Effect of miR-130b-3p on the Reprogramming of Human Dental Origin iPSCs

doi: 10.12259/j.issn.2095-610X.S20221204
  • Received Date: 2022-07-27
    Available Online: 2022-12-05
  • Publish Date: 2022-12-25
  •   Objective  To explore the effect of hsa-miR-130b-3p on the reprogramming of human dental iPSCs.   Methods  LV3 (H1/GFP&Puro)-hsa-miR-130b-3p-mimics plasmid was designed and synthesized. The plasmid was transduced into human DPSCs by Lipofectamine 3000 kit according to the manufacturer’s instructions. Fluorescence microscopy was used to observe the cells and transfection efficiency was verified by RT-qPCR. Sendai reprogramming kit was used to induce two groups of DPSCs (miR-130b-3p-DPSCs in the experimental group and DPSCs in the control group) into iPSCs. The morphology and reprogramming efficiency were compared and the expression of Oct4/Nanog/KOS/Klf4/c-Myc was detected by RT-PCR in two groups of iPSCs.  Results  hsa-miR-130b-3p overexpression plasmid was significantly expressed in DPSCs 48h after transfection, indicating high transfection efficiency (P < 0.01).
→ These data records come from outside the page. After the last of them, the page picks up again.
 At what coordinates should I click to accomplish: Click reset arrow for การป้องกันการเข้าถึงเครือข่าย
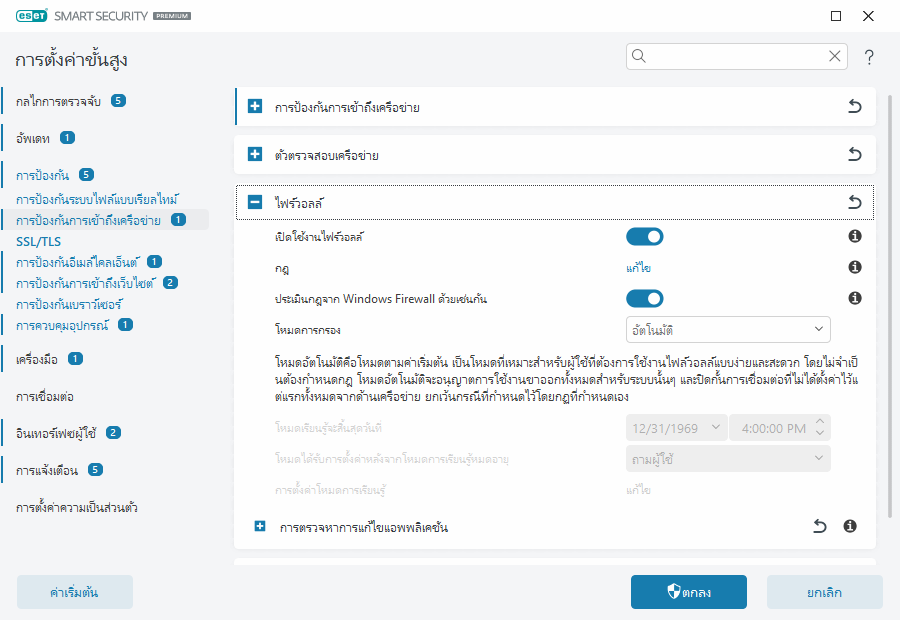(855, 106)
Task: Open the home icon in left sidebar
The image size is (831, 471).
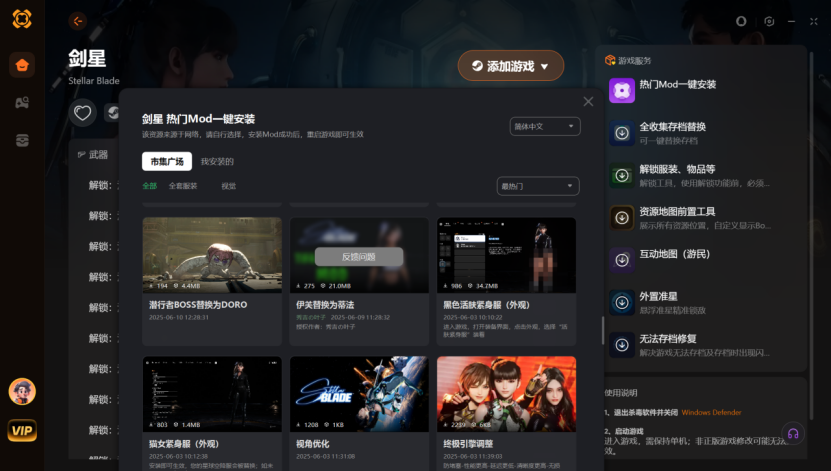Action: click(x=22, y=66)
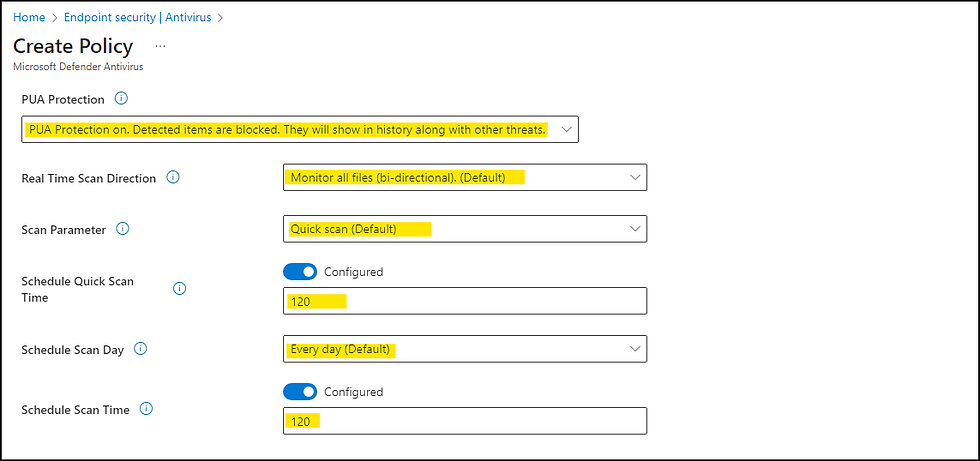Open info tooltip for PUA Protection

122,99
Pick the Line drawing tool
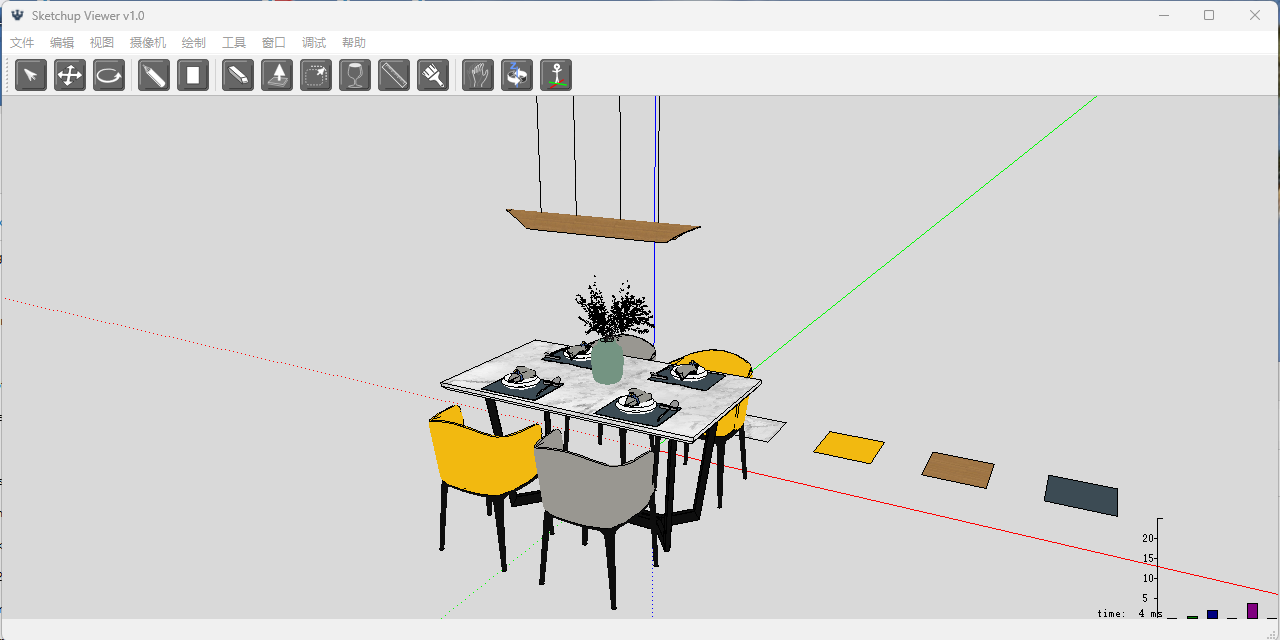This screenshot has width=1280, height=640. click(x=153, y=75)
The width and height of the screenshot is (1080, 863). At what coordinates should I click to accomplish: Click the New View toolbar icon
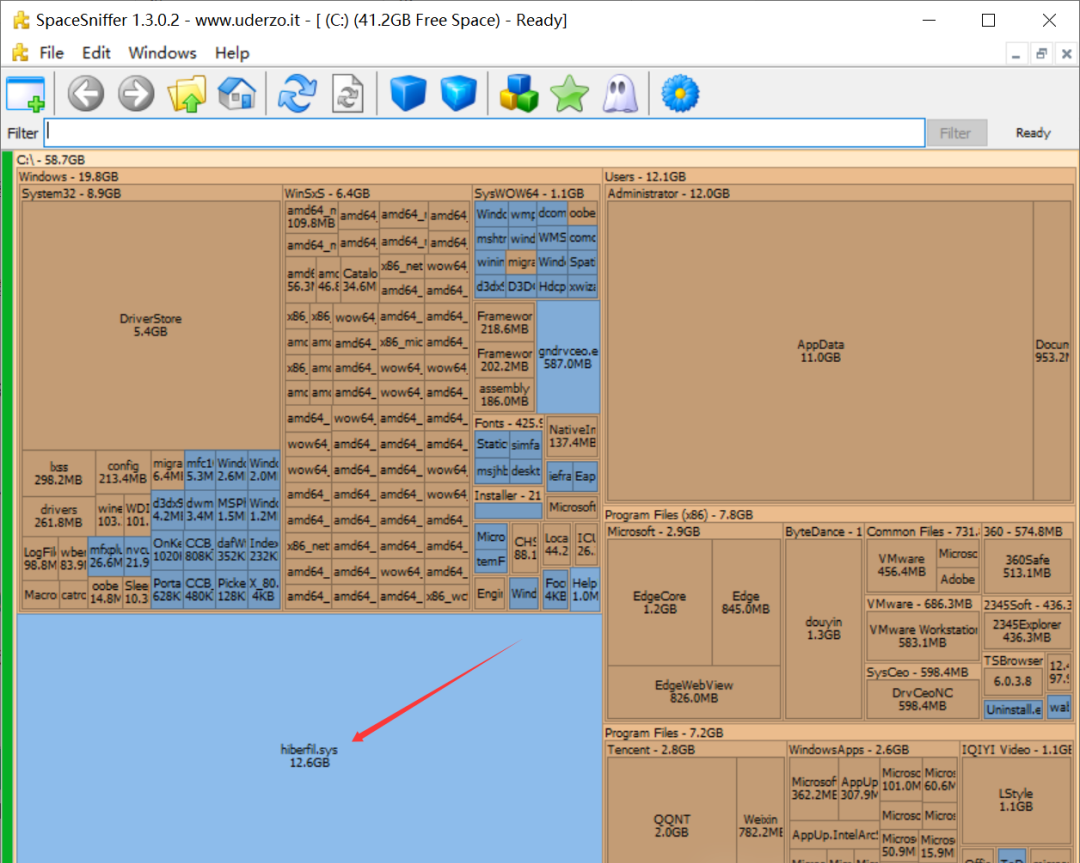pyautogui.click(x=26, y=94)
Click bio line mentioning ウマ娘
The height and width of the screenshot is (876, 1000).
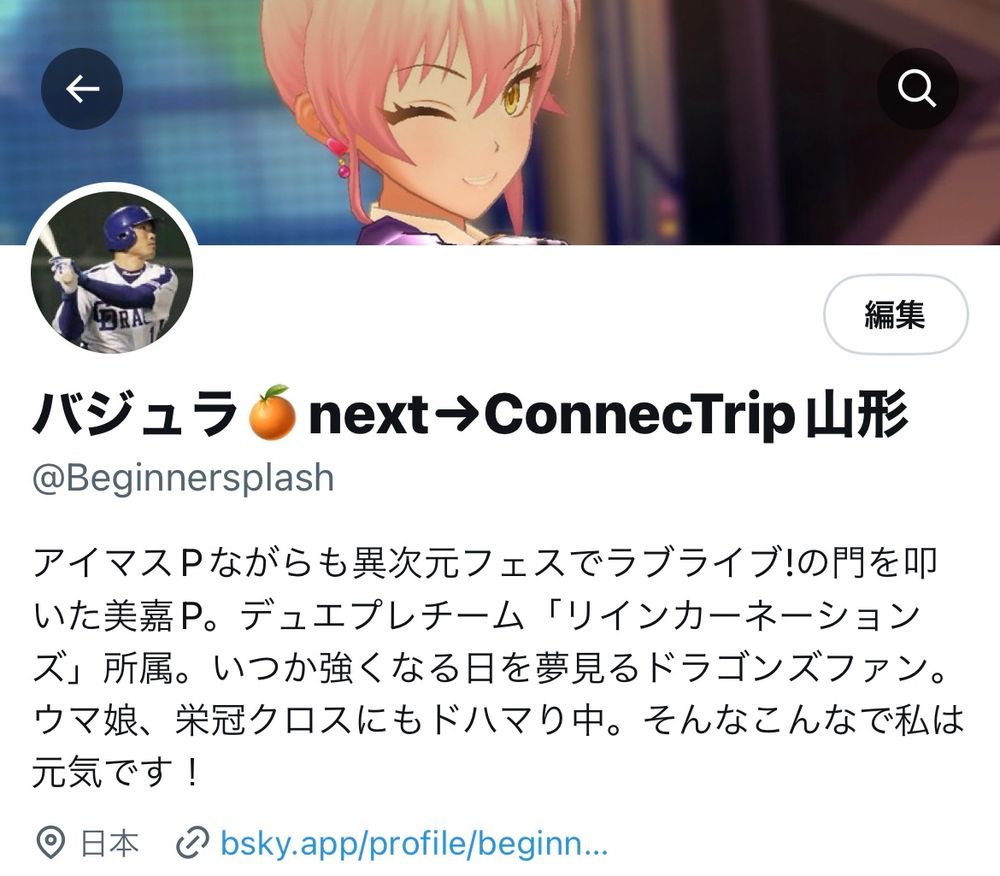(499, 720)
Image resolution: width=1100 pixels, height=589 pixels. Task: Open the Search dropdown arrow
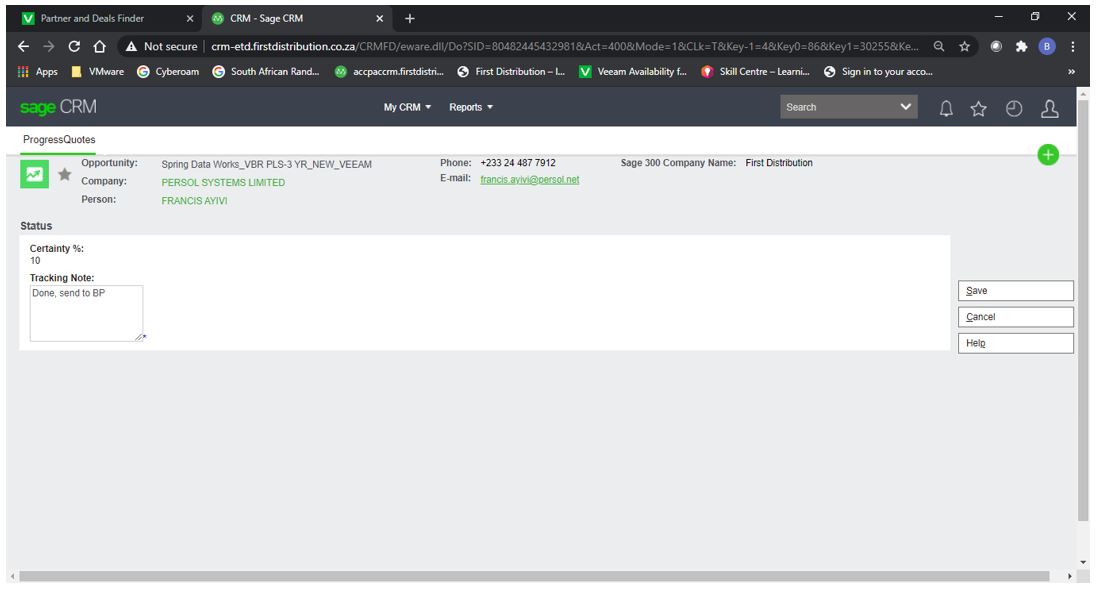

The two groups of iPSCs obtained by Sev reprogramming showed flat and dense round clones with clear and smooth edges, uniform cell morphology and large nucleolus in the colonies. RT-PCR results showed that cells in both groups could express the specific markers of stem cells Oct4 and Nanog. At the same time, exogenous virus SeV or transcription factors KOS/Klf4/c-Myc were no longer expressed. RT-PCR showed that cells in both groups all expressed specific markers Oct4 and Nanog, while SeV or KOS/Klf4/ C-MYC were not detected. The reprogramming efficiency of the experimental group was higher than that of the control group (0.037% and 0.018% respectively, P < 0.05).   Conclusion  hsa-miR-130b-3p could promote the reprogramming efficiency of human DPSCs. Our research provides theoretical foundation for dental iPSCs application in dental pulp regenerative therapy.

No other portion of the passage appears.